Este valor, que já vinha no Orçamento do Estado de 2022 (o OE2022, que chumbou) e foi agora reafirmado no novo PE 2022-2026, ascende a poupanças de 237 milhões de euros só este ano. Se assim for, estes ganhos na despesa podem ajudar a pagar quase metade do impacto anual orçamental (em 2022) previsto até agora por causa da guerra na Ucrânia e a crise energética.

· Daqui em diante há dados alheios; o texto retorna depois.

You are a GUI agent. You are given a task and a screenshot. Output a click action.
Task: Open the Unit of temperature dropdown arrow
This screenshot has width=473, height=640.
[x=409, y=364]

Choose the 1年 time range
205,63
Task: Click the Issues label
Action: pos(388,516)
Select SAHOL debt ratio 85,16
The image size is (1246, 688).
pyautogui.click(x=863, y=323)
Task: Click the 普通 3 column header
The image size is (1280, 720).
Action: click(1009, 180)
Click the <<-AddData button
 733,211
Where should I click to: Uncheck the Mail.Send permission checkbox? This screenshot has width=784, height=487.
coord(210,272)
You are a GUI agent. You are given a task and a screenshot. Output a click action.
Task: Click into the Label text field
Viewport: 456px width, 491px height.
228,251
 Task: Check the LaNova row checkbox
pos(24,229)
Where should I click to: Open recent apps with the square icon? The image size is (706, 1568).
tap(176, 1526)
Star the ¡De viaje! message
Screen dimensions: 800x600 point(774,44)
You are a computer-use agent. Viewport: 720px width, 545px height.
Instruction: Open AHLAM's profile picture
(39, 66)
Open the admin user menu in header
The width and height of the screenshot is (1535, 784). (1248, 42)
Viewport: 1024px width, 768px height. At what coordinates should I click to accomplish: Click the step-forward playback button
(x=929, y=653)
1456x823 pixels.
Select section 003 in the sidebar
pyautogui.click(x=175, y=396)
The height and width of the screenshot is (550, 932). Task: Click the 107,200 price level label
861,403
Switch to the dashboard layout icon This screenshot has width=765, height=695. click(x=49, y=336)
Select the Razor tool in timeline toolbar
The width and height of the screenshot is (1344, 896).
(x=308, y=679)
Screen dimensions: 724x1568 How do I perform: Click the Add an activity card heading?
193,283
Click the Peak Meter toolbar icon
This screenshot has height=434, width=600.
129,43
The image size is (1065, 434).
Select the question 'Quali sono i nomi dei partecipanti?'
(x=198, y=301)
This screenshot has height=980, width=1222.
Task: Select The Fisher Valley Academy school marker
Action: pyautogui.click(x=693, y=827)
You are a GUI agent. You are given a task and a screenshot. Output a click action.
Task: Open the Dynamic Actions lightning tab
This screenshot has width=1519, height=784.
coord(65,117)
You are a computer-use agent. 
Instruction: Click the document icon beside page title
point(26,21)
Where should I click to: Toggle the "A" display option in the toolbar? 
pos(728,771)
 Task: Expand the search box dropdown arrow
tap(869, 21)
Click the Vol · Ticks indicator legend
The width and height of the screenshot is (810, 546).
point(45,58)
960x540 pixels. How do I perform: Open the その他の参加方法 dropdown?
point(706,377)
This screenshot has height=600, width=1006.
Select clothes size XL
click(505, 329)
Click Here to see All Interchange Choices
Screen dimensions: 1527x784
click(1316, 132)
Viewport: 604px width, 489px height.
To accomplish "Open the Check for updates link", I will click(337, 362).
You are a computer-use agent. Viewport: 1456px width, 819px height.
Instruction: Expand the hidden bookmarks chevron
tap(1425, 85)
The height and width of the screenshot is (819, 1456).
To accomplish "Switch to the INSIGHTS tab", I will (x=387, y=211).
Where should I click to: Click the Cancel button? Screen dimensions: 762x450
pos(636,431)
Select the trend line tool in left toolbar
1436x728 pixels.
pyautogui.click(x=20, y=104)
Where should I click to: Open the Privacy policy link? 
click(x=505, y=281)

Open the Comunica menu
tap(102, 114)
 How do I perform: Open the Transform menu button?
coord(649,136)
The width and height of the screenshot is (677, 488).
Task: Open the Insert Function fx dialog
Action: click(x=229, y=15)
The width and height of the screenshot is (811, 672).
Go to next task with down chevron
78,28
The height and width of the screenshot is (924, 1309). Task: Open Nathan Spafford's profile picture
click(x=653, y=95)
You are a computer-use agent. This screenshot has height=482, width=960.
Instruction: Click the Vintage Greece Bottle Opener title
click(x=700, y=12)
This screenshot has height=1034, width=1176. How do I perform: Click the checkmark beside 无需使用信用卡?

Segundo o PE 2022, que terá sido entregue ao Parlamento quase à meia-noite da passada sexta-feira, mas só ontem viu a luz do dia, o "impacto orçamental" dos fatores "Ucrânia e crise energética" rondará os 524 milhões de euros só este ano, mostram as últimas e derradeiras contas de João Leão como ministro das Finanças.

Como referido, o valor previsto em cortes de gorduras e ganhos de eficiência pode chegar a 237 milhões, mas Leão considera que as medidas têm uma dimensão estrutural, gerando assim emagrecimentos na despesa durante anos.

Mais cerca de 60 milhões de euros ao ano entre 2023 e 2026 inclusive, indica o PE. Ou seja, na versão deste ministro das Finanças que vai ser substituído por Fernando Medina, será possível cortar gorduras no valor de quase 500 milhões de euros nesta nova legislatura.

A mais recente medida do governo com objetivo de racionalização é a decisão de concentrar vários ministérios na sede da Caixa Geral de Depósitos (CGD) que tem, há anos, alas vazias.

"O primeiro-ministro decidiu avançar com a concentração de ministérios num só espaço físico", neste caso, "os ministérios com responsabilidade direta na execução do Plano de Recuperação e Resiliência serão os primeiros a concentrar-se, o que deverá acontecer até ao final do ano 2022 na atual sede da Caixa ", um edifício de enorme dimensão entre o Campo Pequeno e o Areeiro, em Lisboa. "Estes ministérios ficarão sob coordenação da Presidência do Conselho de Ministros".

A partilha e grande proximidade dos gabinetes dos ministros e dos secretários de Estado que vão lidar diretamente com o PRR visa reduzir ineficiências, custos de transporte e perdas de tempo em deslocações, maior rapidez nas decisões.

Os ministérios que em 2022 vão mudar para o espaço da CGD são Presidência (ministra Mariana Vieira da Silva), Infraestruturas (Pedro Nuno Santos), Economia (António Costa Silva), Ambiente (Duarte Cordeiro) e Coesão (Ana Abrunhosa). Mais tarde, mas talvez já não este ano, o plano é também transferir a Agricultura (Maria do Céu Antunes).

Mas há mais medidas. Segundo o governo, é possível obter mais "ganhos de eficiência na aquisição de bens e serviços", "otimizar a gestão do património imobiliário", "reforçar a capacidade dos serviços públicos em responderem a pressões do lado da procura através de realocação interna de recursos humanos", "aumentar a produtividade dos serviços, nomeadamente por reconfiguração de processos e eliminação de atividades redundantes" e "identificar medidas geradoras de recuperação de receitas próprias".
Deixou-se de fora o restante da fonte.